Workflow:Duckdb Duckdb Code Generation Pipeline
| Knowledge Sources | |
|---|---|
| Domains | Database_Engineering, Code_Generation, Meta_Programming |
| Last Updated | 2026-02-07 11:00 GMT |
Overview
End-to-end process for running DuckDB's code generation pipeline, which uses Python scripts to produce C/C++ source files from JSON specifications, grammar definitions, and schema descriptors.
Description
This workflow covers DuckDB's extensive meta-programming system that generates C++ code from declarative specifications. Over 15 Python scripts produce code for the C API headers, enum string conversions, serialization/deserialization routines, SQL grammar parser, function registrations, settings, storage versioning, profiling metrics, and PEG grammar transformers. This approach reduces boilerplate, ensures consistency across the codebase, and makes it straightforward to add new types, functions, or settings without manually writing repetitive code.
Usage
Execute this workflow when adding new SQL functions, creating new enum types, modifying the SQL grammar, adding C API functions, changing serialization formats, adding new configuration settings, or updating storage version compatibility. Also required after modifying any JSON specification file or grammar definition that feeds into the code generation pipeline.
Execution Steps
Step 1: Generate C API Headers
Parse JSON definition files in the header_generation directory and produce the C API header files: duckdb.h (main C header for linking), duckdb_extension.h (extension development header), duckdb_go_extension.h (Go extension header), and extension_api.hpp (internal extension API). The generator resolves function groups, parameter types, versioning, and documentation comments.
Key considerations:
- Definition files are in src/include/duckdb/main/capi/header_generation/
- Function definitions are in JSON files organized by functional group
- The extension API struct maps function pointers for runtime extension loading
- Version tagging controls which functions are available in each API version
Step 2: Generate Enum Utilities
Produce bidirectional string-to-enum and enum-to-string conversion functions for all C++ enum classes in DuckDB. Two scripts work in tandem: generate_enums.py creates the enum class definitions from JSON specifications, and generate_enum_util.py creates the EnumUtil conversion functions by scanning enum headers.
Key considerations:
- Enum definitions live in JSON specification files
- All enum constants must have explicit integer values (verified by verify_enum_integrity.py)

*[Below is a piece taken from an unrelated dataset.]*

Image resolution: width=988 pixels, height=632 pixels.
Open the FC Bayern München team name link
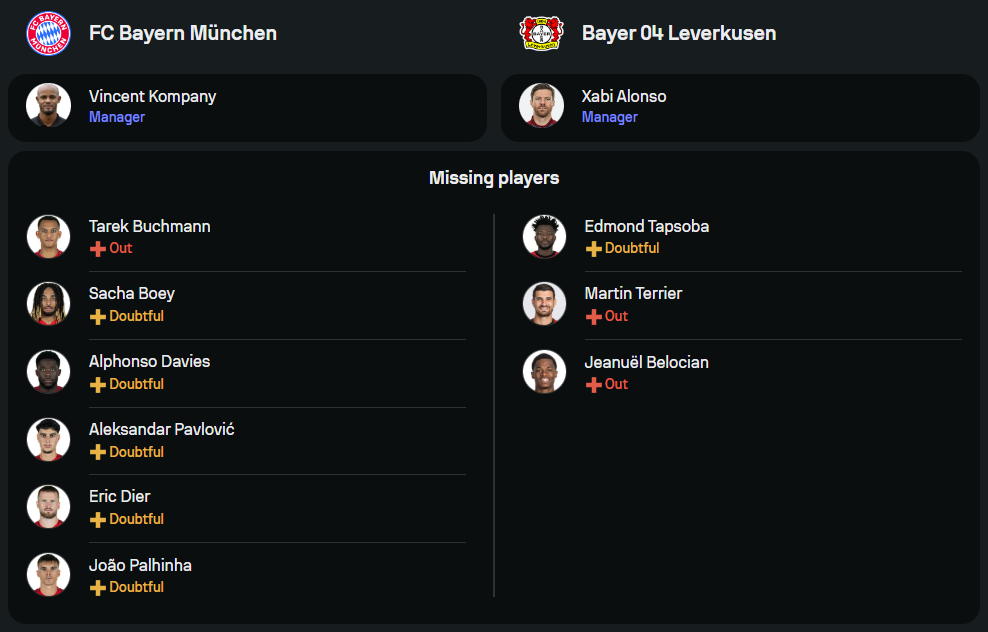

- Generated EnumUtil provides FromString and ToString for each enum
- Changes to enums require re-running both generation scripts
Step 3: Generate Serialization Code
Produce C++ serialization and deserialization methods for internal data structures including expressions, query nodes, logical operators, parsed statements, and table references. The generator reads JSON descriptors that define the fields, types, and inheritance hierarchy of each serializable class, then emits FormatSerialize and FormatDeserialize methods.
Key considerations:
- Serialization descriptors are JSON files defining class fields
- Supports inheritance hierarchies with base/derived class serialization
- Used for query plan caching, client-server communication, and storage
- Backward compatibility is critical and tested by test_serialization_bwc.py
Step 4: Generate SQL Grammar
Assemble the complete SQL parser grammar from modular components and run the Bison parser generator to produce the C++ parser source. Additionally, generate the Flex lexical scanner from the scan.l grammar file. The modular grammar structure allows different SQL statement types to be defined separately.
Key considerations:
- Grammar components are assembled by generate_grammar.py
- Bison produces src_backend_parser_gram.cpp (33,872 lines)
- Flex (via generate_flex.py) produces src_backend_parser_scan.cpp (4,394 lines)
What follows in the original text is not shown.